潔はすとんと肩の力を抜いたあと、冴の発言について思考を巡らせた。知恵熱は本来赤ん坊がかかる病。冴のような大人の知恵熱の場合は、主にストレスが原因で発症することが多いらし、い、け…ど。
そこまで考えが至ったところで、潔は大きな瞳を瞬かせた。
「…もしかして俺との喧嘩が原因、だったり?」
「………」
じとりと睨めつけてくるその視線が、その答えは是だと雄弁に物語っていた。
「…本当に俺のせいなのか?」
「お前が俺のことを「嫌い」なんて言うからだろ」
「う、ごめん。あの時はついカッとなって」
「本心じゃないならいい。俺もムキになって言い過ぎた。ごめん」
その瞬間、心にのしかかっていた重りがすーっと軽くなった気がした。それと同時に冴に対して抱いていた怒りも急速に収まっていく。

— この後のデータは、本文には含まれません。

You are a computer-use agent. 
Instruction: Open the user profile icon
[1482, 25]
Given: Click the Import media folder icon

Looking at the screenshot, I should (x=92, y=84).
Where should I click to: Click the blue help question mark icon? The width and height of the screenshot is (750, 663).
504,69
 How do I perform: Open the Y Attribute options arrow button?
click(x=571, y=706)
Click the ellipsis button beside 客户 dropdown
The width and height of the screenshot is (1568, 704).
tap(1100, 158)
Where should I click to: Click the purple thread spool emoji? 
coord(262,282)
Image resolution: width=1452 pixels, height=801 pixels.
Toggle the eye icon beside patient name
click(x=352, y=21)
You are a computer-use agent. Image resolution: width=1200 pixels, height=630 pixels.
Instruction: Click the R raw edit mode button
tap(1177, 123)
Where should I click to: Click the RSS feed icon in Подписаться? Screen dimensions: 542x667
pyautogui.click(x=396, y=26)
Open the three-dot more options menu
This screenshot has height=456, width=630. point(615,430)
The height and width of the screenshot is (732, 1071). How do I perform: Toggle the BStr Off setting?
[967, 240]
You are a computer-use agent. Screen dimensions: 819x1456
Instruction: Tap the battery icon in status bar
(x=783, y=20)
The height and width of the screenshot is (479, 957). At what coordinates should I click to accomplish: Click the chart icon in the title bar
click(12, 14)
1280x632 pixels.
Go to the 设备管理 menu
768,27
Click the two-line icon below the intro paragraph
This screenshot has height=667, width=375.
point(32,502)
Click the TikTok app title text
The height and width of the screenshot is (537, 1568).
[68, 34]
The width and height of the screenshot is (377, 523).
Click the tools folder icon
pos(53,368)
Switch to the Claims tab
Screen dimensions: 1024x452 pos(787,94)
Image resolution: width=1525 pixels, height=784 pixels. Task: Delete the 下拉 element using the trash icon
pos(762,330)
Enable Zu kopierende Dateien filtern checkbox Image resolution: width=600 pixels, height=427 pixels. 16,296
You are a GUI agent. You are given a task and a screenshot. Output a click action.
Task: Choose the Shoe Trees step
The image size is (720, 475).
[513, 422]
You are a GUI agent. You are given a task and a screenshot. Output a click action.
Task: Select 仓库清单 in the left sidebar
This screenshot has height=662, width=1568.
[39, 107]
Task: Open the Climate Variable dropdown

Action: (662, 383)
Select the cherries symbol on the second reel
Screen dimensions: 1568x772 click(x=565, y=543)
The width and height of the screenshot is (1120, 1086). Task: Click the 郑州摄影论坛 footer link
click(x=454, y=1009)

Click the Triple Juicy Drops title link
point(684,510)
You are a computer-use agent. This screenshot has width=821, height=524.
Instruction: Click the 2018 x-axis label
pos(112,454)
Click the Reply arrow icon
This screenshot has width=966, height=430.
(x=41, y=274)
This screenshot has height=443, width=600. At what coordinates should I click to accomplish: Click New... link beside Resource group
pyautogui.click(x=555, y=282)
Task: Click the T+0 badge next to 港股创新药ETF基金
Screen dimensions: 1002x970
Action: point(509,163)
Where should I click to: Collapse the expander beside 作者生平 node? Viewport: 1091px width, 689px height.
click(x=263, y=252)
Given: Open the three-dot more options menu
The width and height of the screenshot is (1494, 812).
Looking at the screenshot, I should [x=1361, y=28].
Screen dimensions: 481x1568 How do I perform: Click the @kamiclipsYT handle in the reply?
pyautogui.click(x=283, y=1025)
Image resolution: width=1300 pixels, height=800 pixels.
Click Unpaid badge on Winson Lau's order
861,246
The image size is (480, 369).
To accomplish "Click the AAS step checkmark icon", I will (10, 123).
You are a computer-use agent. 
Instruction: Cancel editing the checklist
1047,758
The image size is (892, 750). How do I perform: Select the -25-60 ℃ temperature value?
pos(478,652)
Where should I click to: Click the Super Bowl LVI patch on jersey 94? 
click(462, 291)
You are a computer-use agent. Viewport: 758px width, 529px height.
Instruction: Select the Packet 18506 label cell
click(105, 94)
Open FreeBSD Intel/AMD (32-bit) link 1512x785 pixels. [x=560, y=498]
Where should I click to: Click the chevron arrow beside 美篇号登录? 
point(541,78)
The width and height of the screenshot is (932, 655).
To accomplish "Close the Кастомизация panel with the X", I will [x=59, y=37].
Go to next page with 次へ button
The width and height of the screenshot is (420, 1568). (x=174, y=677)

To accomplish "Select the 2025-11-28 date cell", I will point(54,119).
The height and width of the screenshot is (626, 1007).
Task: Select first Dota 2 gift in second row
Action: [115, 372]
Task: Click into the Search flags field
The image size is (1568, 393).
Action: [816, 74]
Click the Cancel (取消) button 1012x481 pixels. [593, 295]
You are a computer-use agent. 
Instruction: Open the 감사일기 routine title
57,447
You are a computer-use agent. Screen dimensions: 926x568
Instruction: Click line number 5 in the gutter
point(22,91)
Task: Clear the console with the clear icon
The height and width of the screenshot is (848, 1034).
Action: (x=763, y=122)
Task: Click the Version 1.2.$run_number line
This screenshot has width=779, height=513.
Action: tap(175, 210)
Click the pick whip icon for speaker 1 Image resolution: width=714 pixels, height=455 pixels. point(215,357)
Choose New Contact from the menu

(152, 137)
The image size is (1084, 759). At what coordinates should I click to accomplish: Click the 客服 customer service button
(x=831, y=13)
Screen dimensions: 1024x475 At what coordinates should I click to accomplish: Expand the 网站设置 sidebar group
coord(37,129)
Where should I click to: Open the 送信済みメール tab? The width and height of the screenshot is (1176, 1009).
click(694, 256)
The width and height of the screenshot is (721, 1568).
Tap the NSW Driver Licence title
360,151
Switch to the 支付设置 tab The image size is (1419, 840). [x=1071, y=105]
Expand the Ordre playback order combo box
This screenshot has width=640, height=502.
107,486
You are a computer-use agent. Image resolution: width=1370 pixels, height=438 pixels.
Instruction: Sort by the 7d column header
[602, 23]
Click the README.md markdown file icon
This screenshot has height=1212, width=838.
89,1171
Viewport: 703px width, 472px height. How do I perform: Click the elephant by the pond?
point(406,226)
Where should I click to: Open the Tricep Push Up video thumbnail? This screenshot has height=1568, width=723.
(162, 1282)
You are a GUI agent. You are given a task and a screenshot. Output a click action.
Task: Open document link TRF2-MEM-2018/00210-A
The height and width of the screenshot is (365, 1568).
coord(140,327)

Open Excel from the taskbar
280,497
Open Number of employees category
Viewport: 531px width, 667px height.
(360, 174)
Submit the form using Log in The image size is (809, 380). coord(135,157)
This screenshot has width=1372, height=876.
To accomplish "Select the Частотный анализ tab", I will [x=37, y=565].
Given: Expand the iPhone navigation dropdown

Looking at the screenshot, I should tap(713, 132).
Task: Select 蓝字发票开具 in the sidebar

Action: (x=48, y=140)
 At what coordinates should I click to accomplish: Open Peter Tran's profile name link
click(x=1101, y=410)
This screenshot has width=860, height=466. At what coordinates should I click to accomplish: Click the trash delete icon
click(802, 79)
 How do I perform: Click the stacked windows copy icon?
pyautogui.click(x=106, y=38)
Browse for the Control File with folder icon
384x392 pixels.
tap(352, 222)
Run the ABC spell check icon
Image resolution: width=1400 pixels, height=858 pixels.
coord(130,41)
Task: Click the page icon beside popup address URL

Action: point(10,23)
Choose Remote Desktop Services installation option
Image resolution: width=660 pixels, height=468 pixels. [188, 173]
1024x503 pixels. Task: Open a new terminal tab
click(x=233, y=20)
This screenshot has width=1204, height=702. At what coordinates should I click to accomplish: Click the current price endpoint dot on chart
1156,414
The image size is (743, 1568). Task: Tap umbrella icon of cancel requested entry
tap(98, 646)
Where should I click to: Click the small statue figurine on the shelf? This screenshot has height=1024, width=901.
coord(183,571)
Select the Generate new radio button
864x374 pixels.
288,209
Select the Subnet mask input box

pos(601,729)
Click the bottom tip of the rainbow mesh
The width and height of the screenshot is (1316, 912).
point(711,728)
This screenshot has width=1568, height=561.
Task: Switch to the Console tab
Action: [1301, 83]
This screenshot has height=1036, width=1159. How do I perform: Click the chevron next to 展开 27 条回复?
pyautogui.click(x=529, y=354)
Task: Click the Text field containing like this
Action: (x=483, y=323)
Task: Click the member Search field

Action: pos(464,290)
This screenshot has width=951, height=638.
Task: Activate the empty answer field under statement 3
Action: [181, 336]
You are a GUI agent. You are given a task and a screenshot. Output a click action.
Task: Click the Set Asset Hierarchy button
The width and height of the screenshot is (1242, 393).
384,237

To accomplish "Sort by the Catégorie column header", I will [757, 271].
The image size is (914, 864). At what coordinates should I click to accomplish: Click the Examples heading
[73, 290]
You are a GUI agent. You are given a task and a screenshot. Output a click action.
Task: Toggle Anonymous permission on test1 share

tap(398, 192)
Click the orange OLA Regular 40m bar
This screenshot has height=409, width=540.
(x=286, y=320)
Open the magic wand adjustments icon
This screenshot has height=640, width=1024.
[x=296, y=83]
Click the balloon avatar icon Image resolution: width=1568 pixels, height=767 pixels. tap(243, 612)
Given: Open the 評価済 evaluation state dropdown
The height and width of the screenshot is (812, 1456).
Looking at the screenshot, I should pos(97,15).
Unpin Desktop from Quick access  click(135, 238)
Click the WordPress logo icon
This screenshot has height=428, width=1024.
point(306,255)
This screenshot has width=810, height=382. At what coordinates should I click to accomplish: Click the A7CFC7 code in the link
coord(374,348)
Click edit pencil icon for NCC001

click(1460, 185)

「えっと…これは、仲直りしたってことでいいんだよな?」
「そうじゃねぇと困る。これ以上長引いたら全身に蕁麻疹が出ちまうぜ」
「喧嘩で蕁麻疹って。どんな病気だよそれ」
「潔不足」
「ッ………冴ってさ」
結構俺のこと好きだったりする?と聞こうとしたのに、それは叶わなかった。目の前の誰かさんがするりと指を絡ませてきたせいで。
「なぁ潔」
「…何?」
「どうやら俺はお前に首ったけみたいだ」
「くびっ、え?」
目を見開いて絶句する潔に対し、冴は絡ませた指を堪能するようにニギニギと力を込めてくる。
「なんだよ。首ったけの意味知らねぇのか?」
「んなわけねぇだろ!」
「ふっ悪いわるい」
「…もう」
…最初っからそう言ってくれればいいのに。という恨みの言葉を飲み込んで、潔はこれまでずっと溜め込んできた不安を恐る恐る吐露してみた。
「あのさ、俺まだ冴の恋人でいていいんだよな?」
互いに別れたつもりはないにせよ、あの大喧嘩を経て冴の気持ちに変化があったかもしれない。考えたくはないが、今後別々の道を歩む選択肢が消えたわけではないのだ。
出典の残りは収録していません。